• TRY IT: The expected answer is every line of the material, reproduced exactly.

• SUPPLIED RECORDS:
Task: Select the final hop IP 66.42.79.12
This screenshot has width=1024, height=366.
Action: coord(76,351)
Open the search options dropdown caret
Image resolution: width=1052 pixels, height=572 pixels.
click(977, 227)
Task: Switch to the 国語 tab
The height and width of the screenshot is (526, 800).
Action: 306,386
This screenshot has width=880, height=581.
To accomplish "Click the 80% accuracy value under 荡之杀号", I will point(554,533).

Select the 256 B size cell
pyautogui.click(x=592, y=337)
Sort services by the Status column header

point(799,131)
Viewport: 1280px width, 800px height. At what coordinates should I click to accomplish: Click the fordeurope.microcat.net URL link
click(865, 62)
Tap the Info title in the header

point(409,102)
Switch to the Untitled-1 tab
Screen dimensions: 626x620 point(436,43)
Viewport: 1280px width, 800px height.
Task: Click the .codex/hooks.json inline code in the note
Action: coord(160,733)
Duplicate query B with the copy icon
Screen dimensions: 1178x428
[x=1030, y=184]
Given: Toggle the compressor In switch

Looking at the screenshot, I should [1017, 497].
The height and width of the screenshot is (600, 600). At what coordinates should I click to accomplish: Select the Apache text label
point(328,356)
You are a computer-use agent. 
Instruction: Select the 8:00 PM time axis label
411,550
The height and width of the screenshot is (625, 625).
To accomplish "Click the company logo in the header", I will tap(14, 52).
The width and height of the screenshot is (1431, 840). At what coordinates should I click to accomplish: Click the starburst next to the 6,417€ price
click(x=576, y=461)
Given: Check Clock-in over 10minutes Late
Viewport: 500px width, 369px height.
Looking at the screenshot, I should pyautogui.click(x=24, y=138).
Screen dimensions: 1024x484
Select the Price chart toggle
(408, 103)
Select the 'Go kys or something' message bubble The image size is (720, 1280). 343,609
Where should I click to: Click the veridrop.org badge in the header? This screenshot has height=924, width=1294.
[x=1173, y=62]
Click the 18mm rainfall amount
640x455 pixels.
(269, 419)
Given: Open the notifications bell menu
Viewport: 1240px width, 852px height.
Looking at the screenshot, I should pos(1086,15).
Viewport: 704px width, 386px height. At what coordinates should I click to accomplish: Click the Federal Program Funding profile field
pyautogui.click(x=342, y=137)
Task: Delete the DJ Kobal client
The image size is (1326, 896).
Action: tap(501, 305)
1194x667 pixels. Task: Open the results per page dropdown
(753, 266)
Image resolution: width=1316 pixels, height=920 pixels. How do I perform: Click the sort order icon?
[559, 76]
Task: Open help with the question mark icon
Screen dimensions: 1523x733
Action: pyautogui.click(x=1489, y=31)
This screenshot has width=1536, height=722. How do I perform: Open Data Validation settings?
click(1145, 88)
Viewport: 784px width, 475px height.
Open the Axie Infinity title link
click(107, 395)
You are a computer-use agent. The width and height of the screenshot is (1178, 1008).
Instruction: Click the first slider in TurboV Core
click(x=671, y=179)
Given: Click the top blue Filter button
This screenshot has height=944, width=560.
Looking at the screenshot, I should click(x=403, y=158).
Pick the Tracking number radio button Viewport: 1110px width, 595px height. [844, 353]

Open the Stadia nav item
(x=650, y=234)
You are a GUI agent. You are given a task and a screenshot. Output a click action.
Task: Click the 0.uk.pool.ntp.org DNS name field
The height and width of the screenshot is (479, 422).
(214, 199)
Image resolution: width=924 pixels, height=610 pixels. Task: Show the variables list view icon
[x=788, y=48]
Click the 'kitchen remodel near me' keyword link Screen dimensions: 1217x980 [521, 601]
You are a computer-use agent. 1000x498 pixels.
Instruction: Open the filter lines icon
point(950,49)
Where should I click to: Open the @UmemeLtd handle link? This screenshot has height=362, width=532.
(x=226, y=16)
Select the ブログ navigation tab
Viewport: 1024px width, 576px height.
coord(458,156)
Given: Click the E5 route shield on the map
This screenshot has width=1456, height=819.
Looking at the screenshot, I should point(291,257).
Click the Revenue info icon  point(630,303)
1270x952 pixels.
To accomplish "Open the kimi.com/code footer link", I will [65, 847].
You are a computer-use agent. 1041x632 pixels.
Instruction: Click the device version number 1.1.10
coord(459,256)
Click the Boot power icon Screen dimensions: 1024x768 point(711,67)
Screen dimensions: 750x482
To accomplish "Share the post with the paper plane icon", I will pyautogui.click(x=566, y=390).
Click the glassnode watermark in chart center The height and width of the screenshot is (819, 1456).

• ANSWER SECTION:
Task: Select the final hop IP 66.42.79.12
This screenshot has width=1024, height=366.
Action: coord(76,351)
Open the search options dropdown caret
Image resolution: width=1052 pixels, height=572 pixels.
click(977, 227)
Task: Switch to the 国語 tab
The height and width of the screenshot is (526, 800).
Action: 306,386
This screenshot has width=880, height=581.
To accomplish "Click the 80% accuracy value under 荡之杀号", I will point(554,533).

Select the 256 B size cell
pyautogui.click(x=592, y=337)
Sort services by the Status column header

point(799,131)
Viewport: 1280px width, 800px height. At what coordinates should I click to accomplish: Click the fordeurope.microcat.net URL link
click(865, 62)
Tap the Info title in the header

point(409,102)
Switch to the Untitled-1 tab
Screen dimensions: 626x620 point(436,43)
Viewport: 1280px width, 800px height.
Task: Click the .codex/hooks.json inline code in the note
Action: coord(160,733)
Duplicate query B with the copy icon
Screen dimensions: 1178x428
[x=1030, y=184]
Given: Toggle the compressor In switch

Looking at the screenshot, I should [1017, 497].
The height and width of the screenshot is (600, 600). At what coordinates should I click to accomplish: Select the Apache text label
point(328,356)
You are a computer-use agent. 
Instruction: Select the 8:00 PM time axis label
411,550
The height and width of the screenshot is (625, 625).
To accomplish "Click the company logo in the header", I will tap(14, 52).
The width and height of the screenshot is (1431, 840). At what coordinates should I click to accomplish: Click the starburst next to the 6,417€ price
click(x=576, y=461)
Given: Check Clock-in over 10minutes Late
Viewport: 500px width, 369px height.
Looking at the screenshot, I should pyautogui.click(x=24, y=138).
Screen dimensions: 1024x484
Select the Price chart toggle
(408, 103)
Select the 'Go kys or something' message bubble The image size is (720, 1280). 343,609
Where should I click to: Click the veridrop.org badge in the header? This screenshot has height=924, width=1294.
[x=1173, y=62]
Click the 18mm rainfall amount
640x455 pixels.
(269, 419)
Given: Open the notifications bell menu
Viewport: 1240px width, 852px height.
Looking at the screenshot, I should pos(1086,15).
Viewport: 704px width, 386px height. At what coordinates should I click to accomplish: Click the Federal Program Funding profile field
pyautogui.click(x=342, y=137)
Task: Delete the DJ Kobal client
The image size is (1326, 896).
Action: tap(501, 305)
1194x667 pixels. Task: Open the results per page dropdown
(753, 266)
Image resolution: width=1316 pixels, height=920 pixels. How do I perform: Click the sort order icon?
[559, 76]
Task: Open help with the question mark icon
Screen dimensions: 1523x733
Action: pyautogui.click(x=1489, y=31)
This screenshot has width=1536, height=722. How do I perform: Open Data Validation settings?
click(1145, 88)
Viewport: 784px width, 475px height.
Open the Axie Infinity title link
click(107, 395)
You are a computer-use agent. The width and height of the screenshot is (1178, 1008).
Instruction: Click the first slider in TurboV Core
click(x=671, y=179)
Given: Click the top blue Filter button
This screenshot has height=944, width=560.
Looking at the screenshot, I should click(x=403, y=158).
Pick the Tracking number radio button Viewport: 1110px width, 595px height. [844, 353]

Open the Stadia nav item
(x=650, y=234)
You are a GUI agent. You are given a task and a screenshot. Output a click action.
Task: Click the 0.uk.pool.ntp.org DNS name field
The height and width of the screenshot is (479, 422).
(214, 199)
Image resolution: width=924 pixels, height=610 pixels. Task: Show the variables list view icon
[x=788, y=48]
Click the 'kitchen remodel near me' keyword link Screen dimensions: 1217x980 [521, 601]
You are a computer-use agent. 1000x498 pixels.
Instruction: Open the filter lines icon
point(950,49)
Where should I click to: Open the @UmemeLtd handle link? This screenshot has height=362, width=532.
(x=226, y=16)
Select the ブログ navigation tab
Viewport: 1024px width, 576px height.
coord(458,156)
Given: Click the E5 route shield on the map
This screenshot has width=1456, height=819.
Looking at the screenshot, I should point(291,257).
Click the Revenue info icon  point(630,303)
1270x952 pixels.
To accomplish "Open the kimi.com/code footer link", I will [65, 847].
You are a computer-use agent. 1041x632 pixels.
Instruction: Click the device version number 1.1.10
coord(459,256)
Click the Boot power icon Screen dimensions: 1024x768 point(711,67)
Screen dimensions: 750x482
To accomplish "Share the post with the paper plane icon", I will pyautogui.click(x=566, y=390).
Click the glassnode watermark in chart center The height and width of the screenshot is (819, 1456).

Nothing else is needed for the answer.